A dire la verità c'eravamo abituati a questo nome rassicurante, che ci congedava dalla scuola con una parola in qualche modo affettuosa, come un buffetto sulla guancia; ora i nostri ragazzi saranno bruscamente "licenziati" dopo un freddo e distaccato "esame di Stato". È vero anche che parlare di maturità lascia adito a molti dubbi, tanto il termine è vago; definirla è difficile, accertarla e valutarla in mezz'ora di colloquio è praticamente impossibile. Il ministro avrà voluto spazzare via ogni ambiguità, chiarendo che l'esame finale non è volto a valutare "la personalità" dell'alunno, come dettava la vecchia norma, ma ad accertare la "preparazione di ciascun candidato in relazione agli obiettivi... del corso di studi", come stabilisce la nuova; il che denota una ricerca di oggettività, anche se ci fa passare un brivido nella schiena: come farà il nostro Pierino a dimostrare che è preparato? Non è che dovrà imparare tutto a memoria? Scherzi a parte la paura di un ritorno a un vuoto nozionismo serpeggia tra i nostri studenti e forse non hanno tutti i torti, considerando che dovranno essere interrogati in tutte le materie, che il tempo è poco e che anche i professori non sanno bene che pesci prendere!
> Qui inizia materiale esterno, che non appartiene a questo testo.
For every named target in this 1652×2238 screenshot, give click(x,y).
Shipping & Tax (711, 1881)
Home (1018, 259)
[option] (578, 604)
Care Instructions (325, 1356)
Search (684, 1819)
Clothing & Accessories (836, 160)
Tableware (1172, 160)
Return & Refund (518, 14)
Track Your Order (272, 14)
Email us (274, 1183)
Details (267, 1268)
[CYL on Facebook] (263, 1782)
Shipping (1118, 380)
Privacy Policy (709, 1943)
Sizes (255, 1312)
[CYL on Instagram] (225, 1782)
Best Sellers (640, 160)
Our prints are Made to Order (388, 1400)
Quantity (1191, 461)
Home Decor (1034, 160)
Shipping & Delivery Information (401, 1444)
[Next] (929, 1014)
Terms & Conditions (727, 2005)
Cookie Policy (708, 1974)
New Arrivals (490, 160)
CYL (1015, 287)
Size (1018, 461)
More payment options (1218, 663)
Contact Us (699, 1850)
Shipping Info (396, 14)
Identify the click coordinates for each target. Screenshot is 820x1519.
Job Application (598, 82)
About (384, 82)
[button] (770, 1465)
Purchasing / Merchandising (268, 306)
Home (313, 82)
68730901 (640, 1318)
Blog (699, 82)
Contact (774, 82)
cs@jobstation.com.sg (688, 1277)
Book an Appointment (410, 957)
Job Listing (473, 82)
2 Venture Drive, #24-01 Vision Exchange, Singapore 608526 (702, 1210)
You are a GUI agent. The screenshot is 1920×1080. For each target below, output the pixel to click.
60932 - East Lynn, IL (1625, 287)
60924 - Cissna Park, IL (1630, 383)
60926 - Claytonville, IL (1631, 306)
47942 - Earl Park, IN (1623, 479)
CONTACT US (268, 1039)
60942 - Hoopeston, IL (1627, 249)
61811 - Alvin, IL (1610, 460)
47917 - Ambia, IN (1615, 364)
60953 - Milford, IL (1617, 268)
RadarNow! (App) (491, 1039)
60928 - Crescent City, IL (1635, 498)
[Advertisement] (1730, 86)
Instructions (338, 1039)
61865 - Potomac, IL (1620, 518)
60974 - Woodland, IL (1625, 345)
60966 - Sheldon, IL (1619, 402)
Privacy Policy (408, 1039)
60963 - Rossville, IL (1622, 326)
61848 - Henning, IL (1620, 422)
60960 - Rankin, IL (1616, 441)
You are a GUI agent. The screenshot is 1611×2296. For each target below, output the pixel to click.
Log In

Comunque la dizione esame di Stato non è una novità, anzi, guarda caso, viene riesumata ogni volta che si apre un contenzioso tra scuola pubblica e scuola privata, specie quando quest'ultima aspira ad avere un riconoscimento di dignità ed effettiva parità, come è accaduto negli anni della riforma Gentile e come accade ora. Non a caso invece, agli albori dell'unità italiana, quando era necessario ribadire il controllo centralizzato dello Stato in tutti i settori della vita pubblica, primo fra tutti l'istruzione, pochissimi erano i riconoscimenti alla scuola privata, e l'esame si chiamava solo "licenza". D'altronde è anche vero che, qualora la scuola privata dovesse vincere la battaglia della parità finanziaria, questo esame potrebbe rappresentare una garanzia contro i "diplomi facili". Questo maggiore rigore emerge anche in rapporto agli esami dei candidati privatisti, tenuti a sostenere un esame preliminare nella scuola presso cui hanno presentato la domanda.
© 1999, Editori Riuniti
Le autrici
Isella Belforti, laureata in lettere moderne, ha insegnato italiano e latino nei licei sperimentali. Ha pubblicato alcuni testi di divulgazione. Attualmente si occupa di attività culturali nel campo della cooperazione.
Anna Maria Ciai, biologa, ha insegnato scienze nei licei sperimentali. Ha curato numerosi progetti per il Museo della scienza e dell'informazione scientifica di Roma. Ha pubblicato il Compendio di biologia; attualmente collabora con l'Enciclopedia Treccani.